If there is one guarantee for farmers in Australia it’s that we are at the mercy of the gods when it comes to weather. In such a big country, there will always be an area where something will be going wrong with the weather.
Many of you will have heard about multiperil crop insurance, but what about weather insurance & derivatives. Are these a suitable risk management option for protecting against the weather?
Multi-peril crop insurance(MPCI) products are quite clear with their intentions, they are purchased by producers to protect against a multitude of potential impacts to the crop. These products are generally revenue protection products, and are designed to safeguard against unexpected events. Whereas the MPCI products are catch all, the index products are targeted towards a specific risk factor.
In this article we will use the term ‘weather index’ to describe both derivatives and insurance products. There are some small differences* between the two product types, but they largely provide the same service for farmers. I won’t be discussing the individual offerings from providers, as there will be some small intricacies that will be different from product to product, however it is intended to give an overview of the general weather index offering.
These products will work well with growers who understand their business intimately, and want to protect against a specific risk. The risk being covered must be quantifiable, for example rainfall levels or a temperature range.
When a farmer has identified a specific weather risk the provider will create an appropriate index. The product is tailored for each situation, and should always be based on an independent and robust weather recording service. An agreed payout trigger is then agreed. If the trigger is achieved, then the producer will receive an agreed payout.
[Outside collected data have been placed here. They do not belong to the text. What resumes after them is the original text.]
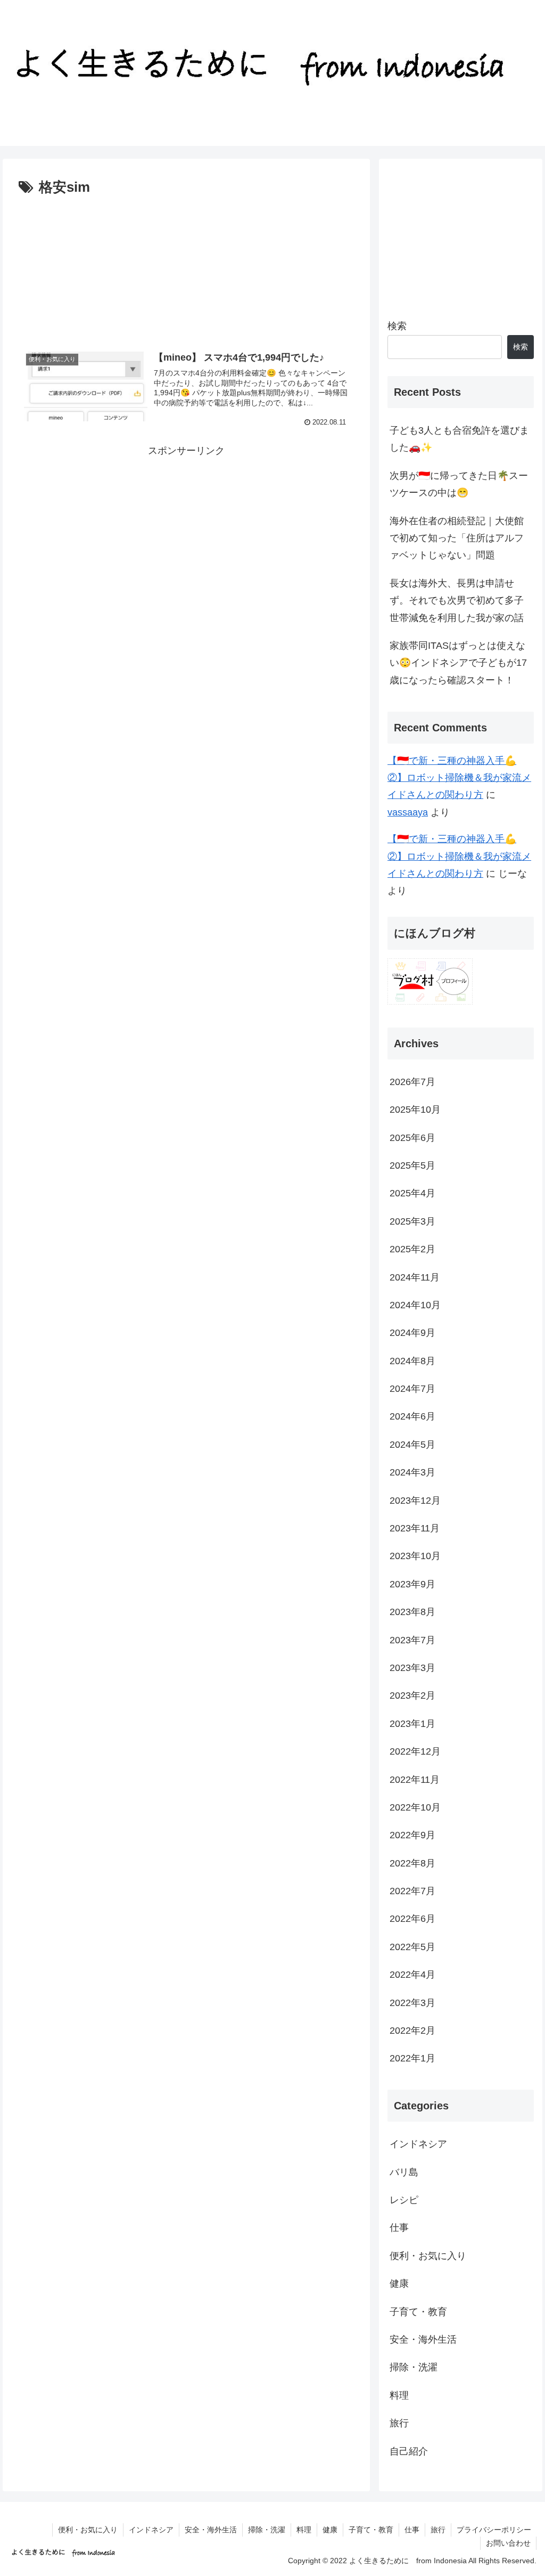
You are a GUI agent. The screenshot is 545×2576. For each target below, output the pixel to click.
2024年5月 (412, 1444)
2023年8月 (412, 1612)
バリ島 (404, 2172)
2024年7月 (412, 1388)
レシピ (404, 2200)
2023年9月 (412, 1584)
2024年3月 (412, 1472)
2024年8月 (412, 1361)
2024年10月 (415, 1305)
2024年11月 (415, 1277)
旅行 (399, 2423)
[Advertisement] (186, 266)
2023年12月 (415, 1500)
The index provider will charge a premium for this service, and this will be based on the likelihood of the policy being triggered. As would be expected, if you have a high chance of a detrimental weather event occurring, then your premium will be more expensive.
An example – 'Jack Frost'
Let’s look at an example. It’s the middle of September and my crop is looking in pretty good shape, the major risk to the crop is frost. I don’t want to get this close to harvest, just to see the crop lost as a result of a frost event.
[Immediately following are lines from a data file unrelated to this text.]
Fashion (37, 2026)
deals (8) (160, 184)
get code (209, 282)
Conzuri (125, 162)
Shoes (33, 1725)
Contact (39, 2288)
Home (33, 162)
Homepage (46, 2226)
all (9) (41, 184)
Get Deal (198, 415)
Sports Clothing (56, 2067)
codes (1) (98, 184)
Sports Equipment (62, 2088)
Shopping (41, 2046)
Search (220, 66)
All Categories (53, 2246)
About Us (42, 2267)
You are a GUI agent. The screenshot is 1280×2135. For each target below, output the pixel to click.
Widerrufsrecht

I have discussed the trigger with my agronomist and my index provider, and have decided based on price and risk to have a payout trigger if the minimum temperature drops below -5°c over the next 30 days. In figure 1, we can see that during this period of time the minimum temperature reaches -4.9°c and will not receive a payout, however in figure 2 as the temperature dropped below -5°c a payout is trigged.
It is important to remember that the trigger is key to whether you receive payment or not, and it can be frustrating to narrowly miss out on a trigger. This is why it is extremely important to think long and hard about your trigger.
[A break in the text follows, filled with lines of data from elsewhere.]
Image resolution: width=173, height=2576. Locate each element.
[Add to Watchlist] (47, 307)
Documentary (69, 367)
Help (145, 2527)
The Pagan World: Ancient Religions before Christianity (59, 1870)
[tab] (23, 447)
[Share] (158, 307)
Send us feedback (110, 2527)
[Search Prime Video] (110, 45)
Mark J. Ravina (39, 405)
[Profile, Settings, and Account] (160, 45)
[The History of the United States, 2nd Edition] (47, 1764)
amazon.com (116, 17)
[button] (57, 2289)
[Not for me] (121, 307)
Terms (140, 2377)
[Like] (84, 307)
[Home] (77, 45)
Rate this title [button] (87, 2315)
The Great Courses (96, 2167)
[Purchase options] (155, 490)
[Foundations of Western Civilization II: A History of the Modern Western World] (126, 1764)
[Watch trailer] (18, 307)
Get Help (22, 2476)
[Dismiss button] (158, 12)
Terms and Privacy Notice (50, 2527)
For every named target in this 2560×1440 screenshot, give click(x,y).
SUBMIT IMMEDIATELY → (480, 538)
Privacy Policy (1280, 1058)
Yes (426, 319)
Important points to note when considering weather indexes:
When creating the product, there may be an element of flexibility with the provider to create the pricing mechanism, for instance being covered if it falls below 5°c should be cheaper than being covered below 0°c. The pricing should be reflective of the risk of the payout being triggered.
These products only cover a prescribed risk, therefore if you are covering frost, you get no cover for hail. This should make for cheaper premiums, and more flexible cover.
Cliff faced payouts
There are no if’s or buts, if you hit the target you get paid. If you are close to the trigger but not over then no payment will be made. This makes trigger selection of paramount importance, to ensure cover will protect your crop.
The index products typically use a nearby weather station to determine the risk profile for your farm, and the trigger for your payout. As we all know these weather stations can be a considerable distance away, and therefore you may have an event destroying your crop yet not receive a payout.
There are some providers who will provide an index based on BOM grid data, when using this data, it is important to have your own on-farm datasets to compare the accuracy between the BOM grid data and what has occurred on farm.
Index based weather products are based on data and are relatively easy to set up. They can be set up in season, and cover a limited amount of time.
Involve your agronomist
To get the best result from these products, it might be advisable to discuss the creation of triggers with an agronomist to get the best fit for the location and crop conditions.
*Weather derivatives can only be provided by an advisor with an Australian Financial Services licence which allows for derivatives, with the same compliance requirements as providing grain futures advice. Weather insurance products, although the same are exempt provided the buyers have an exposure to the underlying risk covered i.e. they cannot be used for speculative purposes. Weather insurance will attract stamp duty (dependent on state), whereas weather derivatives are exempt.